# Table Statistics

Like most commercial databases, TiDB query optimization incorporates a cost-based optimizer that relies on the statistics of the database data to make an optimal query plan. Therefore, the statistics play a key role in TiDB for the optimizer to choose, e.g., the right index for table access or the right join method between the index nested loop join and hash join, and many more scenarios for an optimal query execution plan.

In this chapter, we will introduce different types of statistics being used in TiDB, the corresponding data structure, how TiDB collects and maintains them, as well as how the TiDB optimizer uses these statistics in the optimization process. Given the space limit, we will not cover all the implementation details. However, the corresponding code modules will be pointed out as much as possible. Please also note that as TiDB and its optimizer evolve over time, some of these statistics and their application may also have evolved or been modified.

## Types of TiDB statistics

Among many types of statistics commonly used by databases, TiDB mainly uses three types of them: histogram, top-n values (a.k.a, MFV or most frequent values), and count-min sketch (CM sketch). We will briefly introduce each of these statistics first.

### Histogram

Histogram splits the data into a number of buckets and maintains some information to describe a bucket, such as the number of records in the bucket. It is widely used in many RDBMS to estimate a range.

Among two commonly used histogram strategies, equal-depth and equal-width, we choose the equal-depth histogram for it has a better guarantee of worst case error rate compared to that of the equal-width histogram. You can refer to the paper Accurate estimation of the number of tuples satisfying a condition for more information. With the equal-depth histogram, the number of values in each bucket is to be as equal as possible. For example, to split the given record set of `1.6, 1.9, 1.9, 2.0, 2.4, 2.6, 2.7, 2.7, 2.8, 2.9, 3.4, 3.5`

into 4 buckets, the final buckets would look like `[1.6, 1.9], [2.0, 2.6], [2.7, 2.8], [2.9, 3.5]`

. Thus the depth, (a.k.a. the number of records) of each bucket is 3, as shown in the following graph.

### Count-Min Sketch

The Count-Min Sketch (CM sketch) is a data structure used for query cardinality estimation for the equal predicate, or join, etc., and provides strong accuracy guarantees. Since its introduction in 2003 in the paper An improved data stream summary: The count-min sketch and its applications, it has gained widespread use given its simplicity of construction and use.

CM sketch maintains an array of `d*w`

counts, and for each value, maps it to a column in each row using `d`

separate hash functions and modifies the count value at those `d`

positions. This is shown in the following figure.

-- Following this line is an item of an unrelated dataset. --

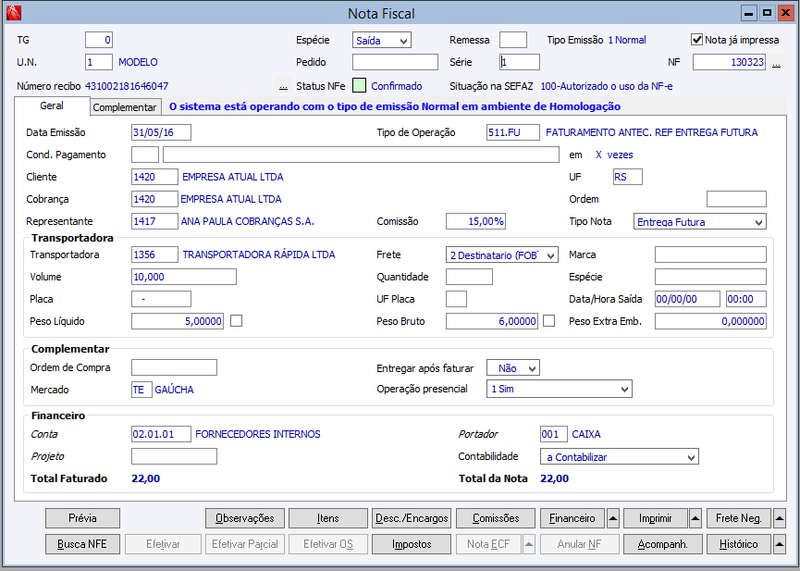Open arrow menu next to Histórico button

click(x=779, y=544)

This way, when querying how many times a value appears, the d hash functions are still used to find the position mapped to in each row, and the minimum of these d values is used as the estimate.

**Please note that CM sketch is not used as default statistics since version 5.1 given the increasing concerns on estimation bias under the scenarios with large distinct values of a column.**

### Top-N Value (Most Frequent Value)

The CM sketch would encounter severe hash collisions when the dataset grows while the histogram has its limit to estimate the selectivity of equal predicates. Thus we extract the Top-N value (a.k.a., the most frequent value) of the dataset out of the histogram to improve the accuracy of the estimation of an equal predicate. Here, the top-n statistics are stored as a pair of `(value, cnt)`

. For example, for a dataset `1, 1, 1, 1, 1, 1, 1, 2, 2, 3, 4, 4, 5, 6, 7`

. if n of top-n is 1, the top-n value pair will be `[(1, 7)]`

, and the rest of the histogram is constructed using the remaining data `2, 2, 3, 4, 4, 5, 6, 7`

. You may refer to the paper Synopses for Massive Data: Samples, Histograms, Wavelets, Sketches for additional information.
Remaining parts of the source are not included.